じゃずぎたりすと物語 39 〈なんだかんだで 出発!!〉

ご存知の通り、普段は物静かだが、怒れば灰皿が飛んでくる怖い父です。
※第5話〈魔の練習:中学校時代〉をご覧ください。

「担任の先生がな、おまえはこのままだと落第するって言っているぞ!」

ひぇ~~っ!!

父はよほどの事がない限り、私に直接近づいて説教するような人ではありませんでしたが
このシチュエーションは高校入試の時以来2度目です。
おそらく「よほど」の事だったのでしょう。

「明日から夏休みだけど、先生がおまえの事で学校まで出向いてくれるそうだ。」
私が「でも明日から自転車旅行があるし・・・」と言うと、
「やかましい!!」

幸いな事に父のそばに灰皿は置いていませんでしたが、いつ殴られるかドキドキでした。

翌日父は仕事のため、母が同行して担任の待つ学校へ出向きました。

休みに入った誰もいない学校。
職員室のドアを開けると担任が一人、書類を片手に私を待っていました。

いくらか予想はしていました。
テストの点は芳しくありませんでしたし、来る日も来る日もギターに明け暮れて、
寝坊のため欠席したことも多かったことは事実でした。

呼び出された内容は、残念ながら予想を裏切りませんでした。
入学時にはトップクラスの成績で入ったにもかかわらず、
現在では後ろから数えたほうが早い成績にまで落ち込んでいる事に加えて、
授業の3分の1近く欠席しているということでした。

母が「親の立場からもよく見守って注意するようにします」
「これから頑張るわよね」

「あ、ああ。

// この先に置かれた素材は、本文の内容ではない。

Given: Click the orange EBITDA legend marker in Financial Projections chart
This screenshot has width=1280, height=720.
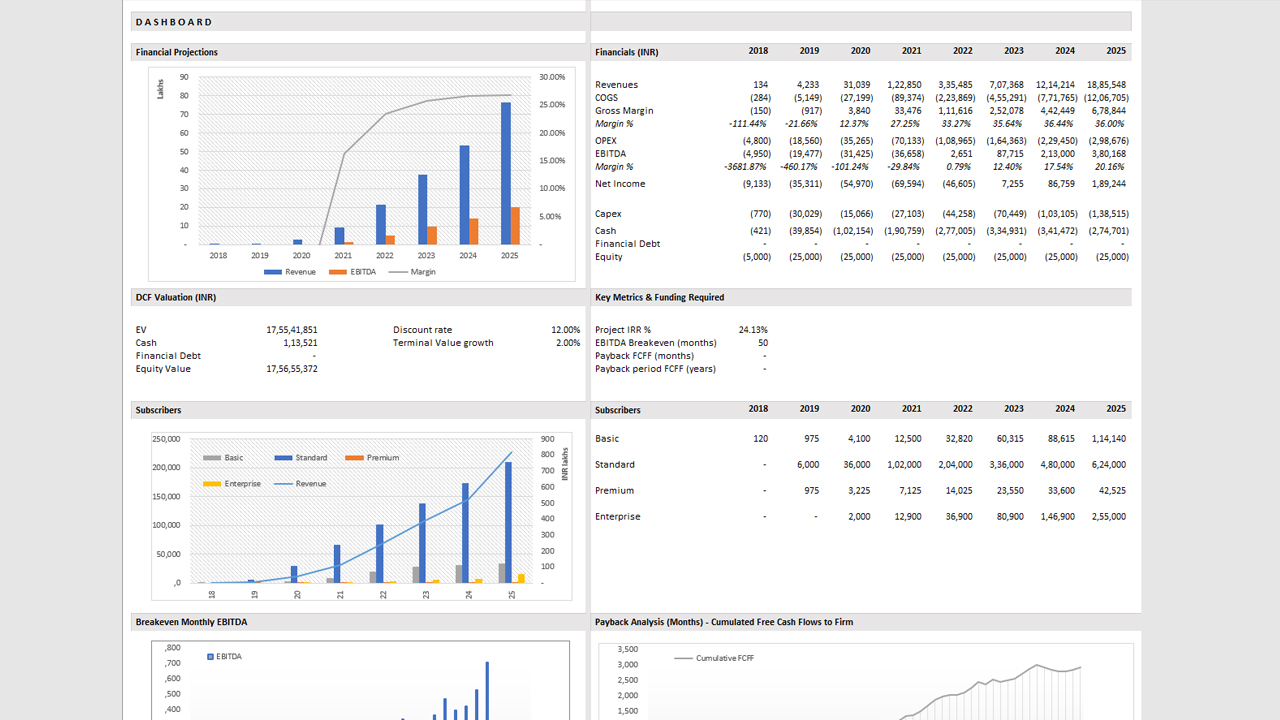Looking at the screenshot, I should point(337,272).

」
そう答えたものの、窓の外でけたたましく鳴く蝉の声で昨年の自転車旅行の想いが蘇り、
心はすでにここにはなく、1日遅れてしまった出発のことで頭の中は一杯でした。


旅行の荷物の準備と点検を済ませて、4時40分に目覚ましをかけて寝ました。

朝起きると、夜中に仕事を終えて帰った父が、私の自転車レッド号に油を差したり
緩んだネジを締め直したり、ギアの点検など、一生懸命に行なっていました。
きっと父は寝ずに作業を行なってくれていたのでしょう。
昨日担任に呼ばれた内容のことなど、一切問いただしませんでした。

「気を付けるんだぞ」
わたしはこんな父が実は大好きでした。


1970年7月22日水曜日午前5時30分 自転車日本一周旅行後半・北日本編
今日の目的地、茨城県・土浦に向けて、いざ出発!! 

                                         つづく

※後のストーリーで明らかになりますが、実は持参した大切なカメラを北海道で紛失したため、
実際の写真に収める事が出来ませんでした。
しかしながら、途中で知り合った心優しいサイクリング仲間がカメラを貸してくださり、
貴重な後半部分は写真記録が残っています。
さらに、就寝前に欠かさず書いた日記が赤裸々なまでに日々を綴っています。
南日本編にはない、日記を中心としたリアルな旅行記をお楽しみにしてください。